Из своих собратьев-музыкантов Шопен довольно близко сошелся с Листом, тогда еще молодым, начинающим артистом, и с Гиллером, талантливым человеком, принадлежащим, впрочем, к числу звезд второй величины. Они втроем часто бывали в обществе и особенно любили посещать семью одного из соотечественников Шопена – графа Платера. Рассказывают, что старая графиня Платер сказала однажды Шопену: „Если бы я была молода и красива, мой маленький Шопен, я сделала бы тебя моим мужем, Гиллера – другом, а Листа – любовником“.
Если эти слова действительно были сказаны, то они доказывают проницательность старой графини. Шопен был именно из тех людей, которые легко могут сделаться обманутыми мужьями, и впоследствии ему пришлось испытать все удовольствия подобного положения, не будучи при этом законным супругом любимой женщины.

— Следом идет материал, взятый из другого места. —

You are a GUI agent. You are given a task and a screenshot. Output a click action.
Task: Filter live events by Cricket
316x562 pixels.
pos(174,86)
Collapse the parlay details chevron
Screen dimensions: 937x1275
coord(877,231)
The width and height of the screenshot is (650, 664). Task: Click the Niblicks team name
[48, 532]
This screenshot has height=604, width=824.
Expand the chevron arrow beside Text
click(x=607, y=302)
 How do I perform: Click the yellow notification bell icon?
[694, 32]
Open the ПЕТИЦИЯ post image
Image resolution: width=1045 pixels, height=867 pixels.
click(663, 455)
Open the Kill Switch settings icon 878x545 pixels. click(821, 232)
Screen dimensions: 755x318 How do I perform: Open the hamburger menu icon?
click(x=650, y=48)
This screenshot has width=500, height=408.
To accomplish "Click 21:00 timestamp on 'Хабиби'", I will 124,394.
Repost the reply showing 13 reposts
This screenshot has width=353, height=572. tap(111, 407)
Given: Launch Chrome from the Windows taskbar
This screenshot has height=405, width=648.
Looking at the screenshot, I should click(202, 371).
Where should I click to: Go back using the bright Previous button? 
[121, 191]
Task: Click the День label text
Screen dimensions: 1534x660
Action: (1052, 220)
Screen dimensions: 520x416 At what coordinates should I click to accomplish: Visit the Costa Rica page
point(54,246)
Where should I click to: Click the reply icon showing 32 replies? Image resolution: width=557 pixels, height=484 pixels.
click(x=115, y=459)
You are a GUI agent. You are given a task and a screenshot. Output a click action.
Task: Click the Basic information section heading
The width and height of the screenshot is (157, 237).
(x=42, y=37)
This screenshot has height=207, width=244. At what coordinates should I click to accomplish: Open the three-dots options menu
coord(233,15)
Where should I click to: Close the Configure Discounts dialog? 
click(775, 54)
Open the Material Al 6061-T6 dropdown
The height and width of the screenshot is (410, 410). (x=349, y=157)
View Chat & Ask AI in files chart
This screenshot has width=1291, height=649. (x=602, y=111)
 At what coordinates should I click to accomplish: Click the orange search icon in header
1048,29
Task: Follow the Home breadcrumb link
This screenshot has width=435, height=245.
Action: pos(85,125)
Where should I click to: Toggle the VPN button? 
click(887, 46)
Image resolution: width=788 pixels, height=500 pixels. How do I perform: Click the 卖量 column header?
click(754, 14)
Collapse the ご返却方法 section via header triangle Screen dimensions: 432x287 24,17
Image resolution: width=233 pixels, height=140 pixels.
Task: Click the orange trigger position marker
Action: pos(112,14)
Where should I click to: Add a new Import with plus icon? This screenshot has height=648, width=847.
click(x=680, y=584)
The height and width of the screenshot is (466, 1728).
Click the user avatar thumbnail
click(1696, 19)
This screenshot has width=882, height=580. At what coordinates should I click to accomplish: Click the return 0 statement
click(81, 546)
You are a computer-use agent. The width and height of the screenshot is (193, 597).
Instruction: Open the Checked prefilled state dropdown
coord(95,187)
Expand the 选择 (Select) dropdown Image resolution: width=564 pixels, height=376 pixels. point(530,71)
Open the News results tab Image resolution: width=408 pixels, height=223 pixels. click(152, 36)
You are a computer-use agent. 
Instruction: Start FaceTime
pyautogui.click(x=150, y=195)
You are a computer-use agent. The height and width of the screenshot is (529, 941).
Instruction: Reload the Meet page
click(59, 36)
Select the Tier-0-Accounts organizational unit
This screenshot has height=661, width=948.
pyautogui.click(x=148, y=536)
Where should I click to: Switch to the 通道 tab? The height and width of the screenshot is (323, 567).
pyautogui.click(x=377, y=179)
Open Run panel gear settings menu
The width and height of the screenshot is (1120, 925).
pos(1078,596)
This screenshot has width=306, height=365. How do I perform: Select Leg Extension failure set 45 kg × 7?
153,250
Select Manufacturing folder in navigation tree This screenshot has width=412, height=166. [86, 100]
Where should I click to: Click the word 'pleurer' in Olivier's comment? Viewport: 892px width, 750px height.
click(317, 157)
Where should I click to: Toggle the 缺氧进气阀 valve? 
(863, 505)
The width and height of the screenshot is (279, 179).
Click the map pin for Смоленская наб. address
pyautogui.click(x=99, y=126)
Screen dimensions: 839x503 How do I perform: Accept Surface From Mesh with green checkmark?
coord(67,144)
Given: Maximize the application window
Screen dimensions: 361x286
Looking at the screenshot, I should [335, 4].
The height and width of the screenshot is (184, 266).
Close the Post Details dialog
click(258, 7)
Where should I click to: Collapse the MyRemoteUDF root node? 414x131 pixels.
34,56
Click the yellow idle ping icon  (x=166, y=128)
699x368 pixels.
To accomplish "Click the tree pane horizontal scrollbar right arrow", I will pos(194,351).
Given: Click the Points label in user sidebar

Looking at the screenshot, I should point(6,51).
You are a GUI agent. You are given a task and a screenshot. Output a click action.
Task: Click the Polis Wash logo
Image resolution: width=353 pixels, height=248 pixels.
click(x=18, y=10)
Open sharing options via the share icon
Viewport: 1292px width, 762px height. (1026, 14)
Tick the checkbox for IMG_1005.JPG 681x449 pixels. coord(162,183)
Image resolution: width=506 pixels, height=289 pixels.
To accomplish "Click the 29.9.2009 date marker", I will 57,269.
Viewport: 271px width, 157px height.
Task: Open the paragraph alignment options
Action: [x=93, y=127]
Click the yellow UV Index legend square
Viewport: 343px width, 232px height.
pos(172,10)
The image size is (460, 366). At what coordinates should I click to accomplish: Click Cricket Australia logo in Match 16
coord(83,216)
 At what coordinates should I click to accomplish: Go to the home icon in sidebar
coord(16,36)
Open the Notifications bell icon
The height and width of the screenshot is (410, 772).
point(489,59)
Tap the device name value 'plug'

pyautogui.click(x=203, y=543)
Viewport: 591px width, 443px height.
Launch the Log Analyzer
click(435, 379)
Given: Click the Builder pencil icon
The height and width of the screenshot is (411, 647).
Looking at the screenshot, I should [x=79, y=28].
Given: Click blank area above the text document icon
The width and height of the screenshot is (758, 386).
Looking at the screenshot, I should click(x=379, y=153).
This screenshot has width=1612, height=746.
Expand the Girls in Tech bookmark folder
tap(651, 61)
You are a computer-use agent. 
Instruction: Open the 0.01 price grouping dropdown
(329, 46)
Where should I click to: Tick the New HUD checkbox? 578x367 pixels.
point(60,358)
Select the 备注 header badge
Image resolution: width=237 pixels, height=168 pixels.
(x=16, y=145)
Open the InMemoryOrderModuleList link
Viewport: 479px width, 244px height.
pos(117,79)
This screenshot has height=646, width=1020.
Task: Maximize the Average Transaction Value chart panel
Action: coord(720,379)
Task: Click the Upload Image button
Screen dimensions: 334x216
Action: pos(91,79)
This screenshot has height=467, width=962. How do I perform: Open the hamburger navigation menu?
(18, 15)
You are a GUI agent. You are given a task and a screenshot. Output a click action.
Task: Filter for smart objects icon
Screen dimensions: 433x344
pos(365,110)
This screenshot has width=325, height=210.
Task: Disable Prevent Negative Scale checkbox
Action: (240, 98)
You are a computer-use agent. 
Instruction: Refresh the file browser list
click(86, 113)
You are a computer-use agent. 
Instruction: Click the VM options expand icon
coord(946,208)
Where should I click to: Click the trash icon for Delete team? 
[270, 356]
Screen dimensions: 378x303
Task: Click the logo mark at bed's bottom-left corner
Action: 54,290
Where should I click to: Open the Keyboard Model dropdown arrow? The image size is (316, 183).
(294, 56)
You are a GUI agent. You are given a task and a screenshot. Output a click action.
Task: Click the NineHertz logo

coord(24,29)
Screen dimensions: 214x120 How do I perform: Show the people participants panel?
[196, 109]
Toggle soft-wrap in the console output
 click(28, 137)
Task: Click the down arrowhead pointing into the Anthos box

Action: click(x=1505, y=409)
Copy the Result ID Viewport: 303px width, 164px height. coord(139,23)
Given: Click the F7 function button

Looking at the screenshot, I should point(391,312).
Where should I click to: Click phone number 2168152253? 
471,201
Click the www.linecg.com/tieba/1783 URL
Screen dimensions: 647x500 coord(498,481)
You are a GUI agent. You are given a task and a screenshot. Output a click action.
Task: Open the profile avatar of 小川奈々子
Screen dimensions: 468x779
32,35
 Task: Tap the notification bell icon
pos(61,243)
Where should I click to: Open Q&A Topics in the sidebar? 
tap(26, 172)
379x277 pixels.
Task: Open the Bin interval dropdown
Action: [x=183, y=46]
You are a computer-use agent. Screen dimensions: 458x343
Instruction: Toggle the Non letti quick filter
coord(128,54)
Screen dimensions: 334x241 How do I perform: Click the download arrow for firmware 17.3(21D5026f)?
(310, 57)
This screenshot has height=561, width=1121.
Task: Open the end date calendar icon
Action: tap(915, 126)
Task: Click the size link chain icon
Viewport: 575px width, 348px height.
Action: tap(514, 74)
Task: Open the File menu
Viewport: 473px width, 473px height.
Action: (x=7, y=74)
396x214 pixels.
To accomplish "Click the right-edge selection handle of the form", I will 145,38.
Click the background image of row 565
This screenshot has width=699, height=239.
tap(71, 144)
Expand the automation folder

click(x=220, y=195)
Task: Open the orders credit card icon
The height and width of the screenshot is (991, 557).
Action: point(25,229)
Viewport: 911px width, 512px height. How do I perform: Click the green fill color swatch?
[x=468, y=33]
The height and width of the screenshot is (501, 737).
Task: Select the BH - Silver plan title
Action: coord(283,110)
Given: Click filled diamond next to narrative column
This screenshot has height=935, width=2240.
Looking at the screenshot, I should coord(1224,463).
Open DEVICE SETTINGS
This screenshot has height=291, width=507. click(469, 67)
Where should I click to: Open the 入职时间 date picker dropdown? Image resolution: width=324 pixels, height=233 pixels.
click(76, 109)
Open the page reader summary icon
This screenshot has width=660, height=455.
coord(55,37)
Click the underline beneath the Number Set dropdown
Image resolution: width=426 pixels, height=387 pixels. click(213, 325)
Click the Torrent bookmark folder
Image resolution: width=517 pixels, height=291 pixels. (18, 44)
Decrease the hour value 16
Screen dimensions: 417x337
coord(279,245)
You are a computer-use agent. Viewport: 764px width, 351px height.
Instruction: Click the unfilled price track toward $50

В книге Листа о Шопене есть блестящая характеристика последнего, которая воссоздает личность Шопена, каким он был в то время, когда его знал Лист. Шопен, очевидно, очень изменился за те несколько лет, которые прошли со времени окончания им Варшавского лицея до знакомства с Листом.
Прежний восторженный юноша превратился в сдержанного, непроницаемого человека, державшегося всегда на известном расстоянии от всех окружающих. Лист говорит, что „он не вмешивался ни в какие дела, ни в какие драмы, ни в завязки, ни в развязки. Он не властвовал ни над чьим сердцем и ни в чьей судьбе не играл решающей роли. Он ничего не искал и не унижался до просьбы… Готовый все отдать, он никогда не отдавал своей души“. Про свои личные дела, про свои любовные увлечения и дружбу Шопен никогда ничего не говорил, так что многие сомневались даже, существовало ли для него все это. В разговорах он всегда занимался исключительно тем, что касалось его собеседников, и никогда не говорил о себе.
В обществе Шопен отличался ровным, спокойным настроением духа: казалось, артист был доволен всем, происходившим вокруг него, и не рассчитывал встретить что-либо интересное. Обыкновенно он бывал даже весел и остроумен. Его чарующая грация и веселость вносили оживление всюду, где бы он ни появлялся. Шопен прекрасно умел передразнивать, причем лицо его изменялось до неузнаваемости и делалось похожим на того, кого он хотел представить. Но и изображая комические безобразные фигуры, артист не утрачивал своей обычной изящной красоты: „даже гримасе не удавалось его обезобразить“, – говорит Лист.
Все это, вместе с громадным талантом, делало его центром общества, и он всегда был окружен всеобщим поклонением. Его ценили не только как артиста, но и как обаятельного человека и приятного собеседника.
В принципиальных разговорах, касавшихся политики, философии или искусства, Шопен принимал мало участия. Замечательно, что, прожив большую часть своей жизни в Париже и вращаясь среди артистического мира, Шопен до конца дней своих оставался верующим католиком. Он никогда не говорил о своих религиозных убеждениях, но, заболев, позвал к себе духовника, исповедался и причастился и каждый день подолгу беседовал с ним.
О своем патриотизме Шопен говорил так же мало, как и вообще о своей внутренней жизни. Тем не менее его любовь к родине сказывалась во всем: в его отношениях к своим соотечественникам, в том постоянном предпочтении, которое он отдавал полякам перед другими учениками, наконец, главным образом, в национальном характере многих его произведений. Но при всей своей любви к Польше Шопен был чужд всякой национальной ненависти и жажды мести. Он по натуре был совершенно не способен на такие чувства и поэтому ограничивался тем, что оплакивал судьбу своего народа, не вдаваясь в дипломатические и военные планы о восстании Польши. Лист рассказывает, что часто во время горячих споров о польском вопросе Шопен нервно ходил взад и вперед по комнате, прислушивался к ожесточенным и восторженным речам своих друзей и сам не говорил ни единого слова. Иногда, при каком-нибудь особенно резком суждении, лицо его принимало такое выражение, как будто он физически страдал от слышанного, как от музыкального диссонанса. Иногда же он делался грустным и задумчивым. „В такие минуты, – говорит Лист, – Шопен напоминал путника, стоящего на палубе корабля, носимого бурей по волнам: он смотрит на небо, на звезды, думает о своей далекой родине, следит за работой матросов, считает их ошибки и молчит, не чувствуя в себе достаточно силы, чтобы самому принять участие в спасении корабля“.